**What you are asked to do:**
Every line from the one containing "zum ProfilvonIoan Tiuc (1339, 624)" to the one containing "[button] (69, 221)" in the records below, both included, must be set down exactly, and no other line.

-.-.-

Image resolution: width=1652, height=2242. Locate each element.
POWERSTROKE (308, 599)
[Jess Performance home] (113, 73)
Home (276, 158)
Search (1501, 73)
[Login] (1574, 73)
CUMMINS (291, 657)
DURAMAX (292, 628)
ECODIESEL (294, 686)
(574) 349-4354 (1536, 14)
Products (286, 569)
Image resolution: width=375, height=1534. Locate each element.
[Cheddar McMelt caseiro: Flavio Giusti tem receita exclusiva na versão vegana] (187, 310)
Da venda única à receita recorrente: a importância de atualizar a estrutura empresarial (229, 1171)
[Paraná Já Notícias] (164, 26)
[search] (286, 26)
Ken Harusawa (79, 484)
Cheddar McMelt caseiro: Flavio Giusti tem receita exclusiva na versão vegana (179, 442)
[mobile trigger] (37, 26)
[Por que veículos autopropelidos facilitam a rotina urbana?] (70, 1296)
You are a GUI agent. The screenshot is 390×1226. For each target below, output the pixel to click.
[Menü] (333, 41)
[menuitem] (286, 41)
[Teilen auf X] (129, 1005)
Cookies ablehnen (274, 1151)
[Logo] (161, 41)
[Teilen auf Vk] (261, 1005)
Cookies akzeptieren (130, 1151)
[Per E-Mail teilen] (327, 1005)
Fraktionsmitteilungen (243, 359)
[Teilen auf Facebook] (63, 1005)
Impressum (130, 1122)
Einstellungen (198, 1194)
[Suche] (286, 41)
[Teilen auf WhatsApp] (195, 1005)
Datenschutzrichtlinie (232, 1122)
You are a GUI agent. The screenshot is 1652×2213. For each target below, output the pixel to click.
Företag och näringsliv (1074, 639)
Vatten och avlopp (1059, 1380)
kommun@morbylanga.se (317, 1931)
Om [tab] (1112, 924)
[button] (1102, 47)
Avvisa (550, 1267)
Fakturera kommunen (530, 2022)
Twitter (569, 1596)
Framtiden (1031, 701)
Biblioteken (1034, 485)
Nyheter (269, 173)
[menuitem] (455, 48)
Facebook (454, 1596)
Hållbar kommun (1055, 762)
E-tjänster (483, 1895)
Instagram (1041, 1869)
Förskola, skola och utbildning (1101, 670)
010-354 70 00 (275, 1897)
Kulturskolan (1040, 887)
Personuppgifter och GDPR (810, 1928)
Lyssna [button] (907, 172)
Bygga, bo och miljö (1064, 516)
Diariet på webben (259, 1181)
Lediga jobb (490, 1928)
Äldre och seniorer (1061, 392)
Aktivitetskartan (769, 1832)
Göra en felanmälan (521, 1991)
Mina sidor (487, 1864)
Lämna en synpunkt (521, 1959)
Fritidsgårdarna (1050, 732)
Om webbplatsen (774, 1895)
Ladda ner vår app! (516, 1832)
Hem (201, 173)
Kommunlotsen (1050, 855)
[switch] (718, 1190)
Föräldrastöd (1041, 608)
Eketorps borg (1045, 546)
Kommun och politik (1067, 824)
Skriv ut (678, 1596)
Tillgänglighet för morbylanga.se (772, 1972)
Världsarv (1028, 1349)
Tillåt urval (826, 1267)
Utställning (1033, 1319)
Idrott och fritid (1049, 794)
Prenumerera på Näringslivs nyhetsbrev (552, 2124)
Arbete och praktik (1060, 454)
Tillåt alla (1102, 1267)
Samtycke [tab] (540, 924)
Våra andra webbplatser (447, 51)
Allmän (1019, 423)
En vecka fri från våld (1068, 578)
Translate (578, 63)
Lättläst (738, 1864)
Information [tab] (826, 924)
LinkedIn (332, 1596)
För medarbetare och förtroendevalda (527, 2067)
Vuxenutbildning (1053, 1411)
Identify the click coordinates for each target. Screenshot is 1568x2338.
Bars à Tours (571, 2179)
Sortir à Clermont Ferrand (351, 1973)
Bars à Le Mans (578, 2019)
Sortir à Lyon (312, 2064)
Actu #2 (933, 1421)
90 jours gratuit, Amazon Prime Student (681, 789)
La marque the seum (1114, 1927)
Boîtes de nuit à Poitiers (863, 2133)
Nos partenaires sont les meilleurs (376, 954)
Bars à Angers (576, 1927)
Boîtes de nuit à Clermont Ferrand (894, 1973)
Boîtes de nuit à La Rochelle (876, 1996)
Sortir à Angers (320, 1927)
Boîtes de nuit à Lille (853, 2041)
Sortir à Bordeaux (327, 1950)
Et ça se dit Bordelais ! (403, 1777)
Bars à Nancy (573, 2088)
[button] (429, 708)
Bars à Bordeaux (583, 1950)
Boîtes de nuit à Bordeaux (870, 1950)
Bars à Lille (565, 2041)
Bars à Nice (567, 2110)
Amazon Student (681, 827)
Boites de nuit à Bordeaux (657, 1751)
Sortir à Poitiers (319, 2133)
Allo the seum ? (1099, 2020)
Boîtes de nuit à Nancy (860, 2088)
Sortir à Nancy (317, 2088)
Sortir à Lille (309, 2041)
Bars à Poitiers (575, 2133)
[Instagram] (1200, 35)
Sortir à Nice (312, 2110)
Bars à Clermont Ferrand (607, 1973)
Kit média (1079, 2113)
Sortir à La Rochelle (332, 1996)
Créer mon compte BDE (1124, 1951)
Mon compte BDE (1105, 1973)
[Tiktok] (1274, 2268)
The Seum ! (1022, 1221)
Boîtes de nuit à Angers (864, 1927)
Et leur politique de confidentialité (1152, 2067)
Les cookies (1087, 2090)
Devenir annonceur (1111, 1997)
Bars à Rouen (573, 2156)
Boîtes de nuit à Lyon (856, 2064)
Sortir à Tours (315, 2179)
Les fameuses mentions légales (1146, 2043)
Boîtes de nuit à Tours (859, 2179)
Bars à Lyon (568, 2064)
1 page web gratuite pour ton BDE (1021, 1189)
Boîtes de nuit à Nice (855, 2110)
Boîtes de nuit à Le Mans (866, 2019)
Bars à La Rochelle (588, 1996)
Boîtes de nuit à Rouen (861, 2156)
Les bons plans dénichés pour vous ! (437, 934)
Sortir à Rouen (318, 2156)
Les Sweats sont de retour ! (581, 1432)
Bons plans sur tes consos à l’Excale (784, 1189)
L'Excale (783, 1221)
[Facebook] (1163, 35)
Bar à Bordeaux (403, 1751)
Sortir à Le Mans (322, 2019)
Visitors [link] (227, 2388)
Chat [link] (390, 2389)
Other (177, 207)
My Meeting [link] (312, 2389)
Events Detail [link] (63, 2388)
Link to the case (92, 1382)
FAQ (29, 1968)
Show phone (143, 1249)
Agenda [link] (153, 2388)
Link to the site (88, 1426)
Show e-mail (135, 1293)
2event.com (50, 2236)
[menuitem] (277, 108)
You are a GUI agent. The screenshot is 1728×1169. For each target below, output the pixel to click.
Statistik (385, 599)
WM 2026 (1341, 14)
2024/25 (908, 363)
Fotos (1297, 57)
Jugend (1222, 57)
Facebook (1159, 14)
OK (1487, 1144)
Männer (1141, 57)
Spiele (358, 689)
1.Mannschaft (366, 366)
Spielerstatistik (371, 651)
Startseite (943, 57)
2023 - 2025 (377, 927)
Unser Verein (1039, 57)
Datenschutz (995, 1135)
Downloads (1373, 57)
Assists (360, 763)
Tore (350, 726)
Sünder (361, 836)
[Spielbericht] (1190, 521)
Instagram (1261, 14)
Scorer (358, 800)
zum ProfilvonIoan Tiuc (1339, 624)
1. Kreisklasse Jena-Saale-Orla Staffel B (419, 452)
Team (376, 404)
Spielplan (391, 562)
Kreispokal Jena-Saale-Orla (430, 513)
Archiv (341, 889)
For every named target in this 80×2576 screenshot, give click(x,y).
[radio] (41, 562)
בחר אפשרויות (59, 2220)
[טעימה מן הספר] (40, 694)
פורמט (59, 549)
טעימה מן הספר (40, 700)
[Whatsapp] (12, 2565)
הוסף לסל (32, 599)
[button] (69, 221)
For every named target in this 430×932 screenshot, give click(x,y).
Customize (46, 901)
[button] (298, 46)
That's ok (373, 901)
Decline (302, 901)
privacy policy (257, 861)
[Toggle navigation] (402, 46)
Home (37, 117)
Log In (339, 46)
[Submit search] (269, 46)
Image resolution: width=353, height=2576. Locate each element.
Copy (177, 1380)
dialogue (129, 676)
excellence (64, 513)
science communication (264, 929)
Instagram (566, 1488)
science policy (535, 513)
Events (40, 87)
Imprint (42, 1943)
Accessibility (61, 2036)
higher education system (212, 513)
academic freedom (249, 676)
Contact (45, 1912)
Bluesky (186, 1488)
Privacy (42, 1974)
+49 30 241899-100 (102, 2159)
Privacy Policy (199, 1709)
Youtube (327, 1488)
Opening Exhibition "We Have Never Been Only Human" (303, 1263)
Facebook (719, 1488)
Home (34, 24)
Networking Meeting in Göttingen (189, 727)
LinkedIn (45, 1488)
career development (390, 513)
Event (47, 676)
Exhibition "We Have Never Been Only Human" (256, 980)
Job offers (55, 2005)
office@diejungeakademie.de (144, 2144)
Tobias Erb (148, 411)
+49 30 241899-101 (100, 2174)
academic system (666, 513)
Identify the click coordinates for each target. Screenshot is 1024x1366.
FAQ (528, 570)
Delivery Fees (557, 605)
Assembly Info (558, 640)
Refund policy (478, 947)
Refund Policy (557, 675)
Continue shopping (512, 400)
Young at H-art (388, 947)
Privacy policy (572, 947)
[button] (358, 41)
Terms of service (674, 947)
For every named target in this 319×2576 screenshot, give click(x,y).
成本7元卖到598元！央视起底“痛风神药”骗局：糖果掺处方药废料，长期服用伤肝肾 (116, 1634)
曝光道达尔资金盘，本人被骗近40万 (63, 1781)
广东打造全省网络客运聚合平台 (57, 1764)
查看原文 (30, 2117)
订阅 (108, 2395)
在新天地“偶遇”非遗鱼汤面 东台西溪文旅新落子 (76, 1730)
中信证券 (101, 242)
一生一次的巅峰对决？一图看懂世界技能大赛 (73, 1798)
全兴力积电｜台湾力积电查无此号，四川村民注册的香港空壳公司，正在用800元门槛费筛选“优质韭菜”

-.-.-

**Output below:**
zum ProfilvonIoan Tiuc (1339, 624)
1. Kreisklasse Jena-Saale-Orla Staffel B (419, 452)
Team (376, 404)
Spielplan (391, 562)
Kreispokal Jena-Saale-Orla (430, 513)
Archiv (341, 889)
For every named target in this 80×2576 screenshot, give click(x,y).
[radio] (41, 562)
בחר אפשרויות (59, 2220)
[טעימה מן הספר] (40, 694)
פורמט (59, 549)
טעימה מן הספר (40, 700)
[Whatsapp] (12, 2565)
הוסף לסל (32, 599)
[button] (69, 221)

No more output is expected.